YS: Ja, in der Tat! Wir haben es geschafft, das Konzept der Suffizienz in die Zusammenfassung für politische Entscheidungsträger*innen zu bringen – das ist tatsächlich eine Revolution! Es gibt sogar eine Definition, in Fußnote 60 auf Seite 41.

Wie wird Suffizienz dort definiert?

YS: Suffizienz meint alle politischen Maßnahmen und alltäglichen Praktiken, die keine zusätzliche Nachfrage nach Energie, Rohstoffen, Wasser oder Land schaffen und gleichzeitig Wohlstand für alle in den planetaren Grenzen ermöglichen. Das heißt, den Überkonsum des Globalen Nordens einzuschränken, um dem Süden die Möglichkeit zu erhalten, sich zu entwickeln. Und das heißt auch, dass innerhalb des Globalen Nordens dem Überkonsum der Reichsten Grenzen gesetzt werden, damit einkommensschwache Gruppen einen angemessenen Lebensstandard erreichen können.

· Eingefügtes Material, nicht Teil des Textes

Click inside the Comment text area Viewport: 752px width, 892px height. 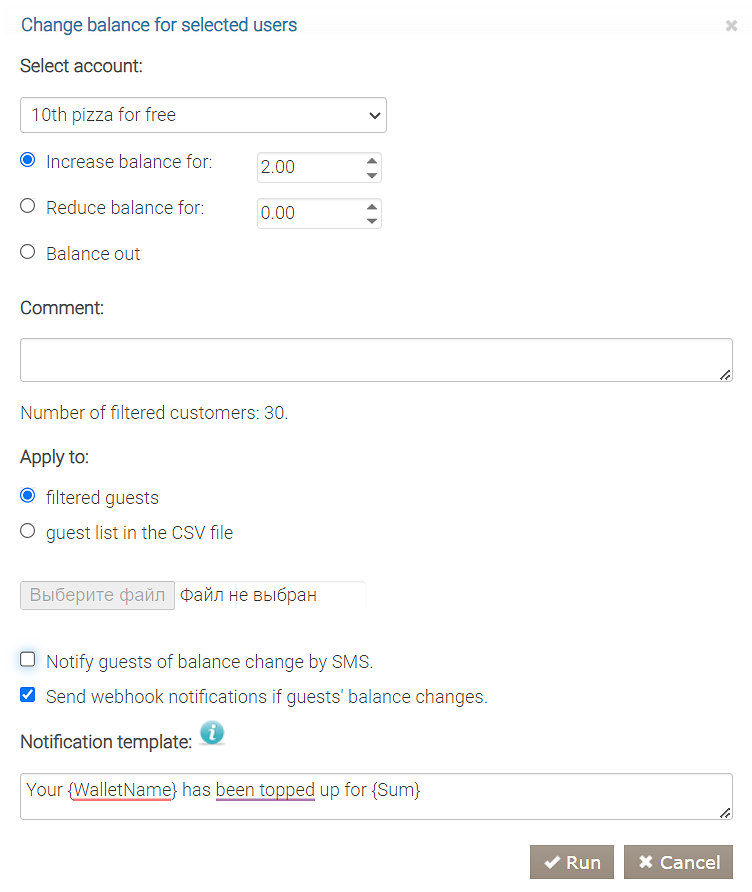point(376,359)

KK: Mich hat Kapitel 5 überrascht, das die Ungleichheit des Energieverbrauchs und der Treibhausgasemissionen erwähnt. Es ist gut, dass das endlich diskutiert wird. Wenn man auf die letzten IPCC-Berichte zurückschaut, steht in allen von ihnen irgendwo etwas wie: «Wirtschaftswachstum erhöht die Treibhausgasemissionen», oder «Mehr Wachstum führt in gesättigten Gesellschaften nicht zu mehr Wohlbefinden.» Aber dann gibt es die Seite der Modellierer*innen, und die haben eine ganz klare Grundannahme: «Wir modellieren unendliches Wirtschaftswachstum.» Es gab also immer einen gewissen Widerspruch zwischen verschiedenen Teilen des IPCC selbst, und der zeichnet sich in diesem Bericht noch eklatanter ab, weil Themen wie die Reduktion der Nachfrage, Suffizienz, oder sogar Degrowth solch eine wichtige Rolle im Bericht spielen, was allerdings nicht ansatzweise in dem Teil aufgegriffen wird, wo es um die Modellierung von Szenarien geht.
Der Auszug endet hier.